I had not thought of those functions ! It’s as the saying goes: if your only tool is a hammer, every problem becomes a nail.
How about that?

{{ $cite := strings.TrimPrefix (index (findRE “!?[.*]((https?://)?(www.)?” .Attributes.cite) 0) .Attributes.cite }}
{{ $cite = strings.TrimSuffix “)” $cite }}

That way I could even put an image or a detail shortcode call, and extract the url, like I always wanted. Pretty funky, but as long as the cite attribute is valid, who cares?
but for now it says “syntax error” for the first line, even after rearranging. I don’t see what’s wrong.

Error: add site dependencies: load resources: loading templates: “/home/drm/WEBSITE/themes/hugo-book/layouts/_default/_markup/render-codeblock-quote.html:3:1”: parse failed: template: _default/_markup/render-codeblock-quote.html:3: invalid syntax

Usually they’re more verbose. So I can assume it’s not a matter of missing parenthesis ?
And yes, in blabka I want to extract URI, so the link (or image or whatever, no matter) can appear in but the cite attribute of the blockquote element is still an URL.

I don’t see the need for an regexp at all if it is just those two
if string contains, then trim

This works also as far as I can tell, maybe there is some weird URL that could break it but it workds for the examples.

{{ last 1 (split "https://www.test.com" "://") }}

Thanks, it works perfectly:

<blockquote {{if in .Attributes.cite “](”}}{{safeHTMLAttr (print “cite="” (strings.TrimSuffix “)” (index (last 1 (split .Attributes.cite “](”)) 0) ) ‘"’) }}{{end}}>

I wonder though, isn’t there a simpler way than index (last 1 (split .Attributes.cite "](")) 0) ) ? this looks stupidly convoluted.

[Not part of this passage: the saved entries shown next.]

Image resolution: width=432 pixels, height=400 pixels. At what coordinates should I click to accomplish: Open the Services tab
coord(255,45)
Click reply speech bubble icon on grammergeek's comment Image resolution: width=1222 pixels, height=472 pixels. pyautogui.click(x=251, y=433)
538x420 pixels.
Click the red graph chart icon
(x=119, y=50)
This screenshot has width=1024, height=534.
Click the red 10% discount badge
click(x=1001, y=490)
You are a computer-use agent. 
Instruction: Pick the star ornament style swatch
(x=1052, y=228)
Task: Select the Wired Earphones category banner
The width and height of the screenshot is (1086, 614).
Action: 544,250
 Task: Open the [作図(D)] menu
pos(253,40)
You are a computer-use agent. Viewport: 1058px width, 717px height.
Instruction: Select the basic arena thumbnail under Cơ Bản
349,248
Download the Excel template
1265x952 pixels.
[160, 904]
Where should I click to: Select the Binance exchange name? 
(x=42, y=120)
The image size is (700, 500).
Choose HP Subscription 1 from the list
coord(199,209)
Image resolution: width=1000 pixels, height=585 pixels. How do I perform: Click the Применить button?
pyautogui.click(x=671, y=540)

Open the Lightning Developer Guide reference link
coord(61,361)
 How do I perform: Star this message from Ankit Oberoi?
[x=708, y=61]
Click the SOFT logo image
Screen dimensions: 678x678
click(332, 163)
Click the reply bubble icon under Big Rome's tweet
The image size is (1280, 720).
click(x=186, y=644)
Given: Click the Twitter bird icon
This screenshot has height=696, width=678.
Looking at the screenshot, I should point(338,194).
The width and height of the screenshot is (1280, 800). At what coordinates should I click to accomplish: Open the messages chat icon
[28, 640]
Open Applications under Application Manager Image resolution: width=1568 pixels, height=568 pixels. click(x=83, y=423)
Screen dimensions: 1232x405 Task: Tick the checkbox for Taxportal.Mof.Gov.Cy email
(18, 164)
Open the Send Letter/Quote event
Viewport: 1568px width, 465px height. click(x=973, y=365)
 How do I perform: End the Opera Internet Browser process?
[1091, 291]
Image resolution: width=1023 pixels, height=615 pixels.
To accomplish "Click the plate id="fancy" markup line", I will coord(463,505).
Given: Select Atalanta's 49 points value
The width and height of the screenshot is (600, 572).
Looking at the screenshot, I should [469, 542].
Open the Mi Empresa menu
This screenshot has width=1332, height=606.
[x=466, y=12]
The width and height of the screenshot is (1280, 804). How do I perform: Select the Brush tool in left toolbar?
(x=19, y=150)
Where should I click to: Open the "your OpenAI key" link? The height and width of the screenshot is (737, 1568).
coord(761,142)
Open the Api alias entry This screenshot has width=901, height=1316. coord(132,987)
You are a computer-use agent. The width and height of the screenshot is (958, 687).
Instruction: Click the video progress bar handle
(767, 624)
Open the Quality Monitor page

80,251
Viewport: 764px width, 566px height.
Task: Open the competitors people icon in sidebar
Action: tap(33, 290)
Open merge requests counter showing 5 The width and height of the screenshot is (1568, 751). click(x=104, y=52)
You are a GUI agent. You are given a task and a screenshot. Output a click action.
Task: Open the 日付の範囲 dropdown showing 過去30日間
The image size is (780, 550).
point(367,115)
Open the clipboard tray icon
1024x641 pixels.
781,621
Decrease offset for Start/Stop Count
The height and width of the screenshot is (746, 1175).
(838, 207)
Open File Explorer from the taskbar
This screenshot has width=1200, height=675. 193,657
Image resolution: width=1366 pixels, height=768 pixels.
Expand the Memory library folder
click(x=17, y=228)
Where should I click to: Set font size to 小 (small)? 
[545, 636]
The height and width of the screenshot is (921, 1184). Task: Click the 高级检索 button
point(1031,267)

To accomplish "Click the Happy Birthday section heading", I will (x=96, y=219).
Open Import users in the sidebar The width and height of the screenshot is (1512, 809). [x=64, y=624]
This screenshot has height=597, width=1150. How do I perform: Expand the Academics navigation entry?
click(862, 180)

The function string can fuse all strings of an array into a string as what merge does for map.

Sorry, I assumed the separation of text and link as in text were handled by markdown and you just wanted to trim the scheme.
Should still be able to do it this way but you need to account for the case with no scheme present.

1 Like

Here you go:

<blockquote {{if in .Attributes.cite “](”}}{{safeHTMLAttr (print “cite="” (strings.TrimSuffix “)” (index (last 1 (split .Attributes.cite “](”)) 0) ) “"”) }}{{else if or (in .Attributes.cite “www”) (in .Attributes.cite “http”) }}{{safeHTMLAttr (print “cite="” .Attributes.cite “"”) }}{{end}}>

if scheme → … else url but no scheme → … else no cite attribute.

1 Like

This topic was automatically closed 2 days after the last reply. New replies are no longer allowed.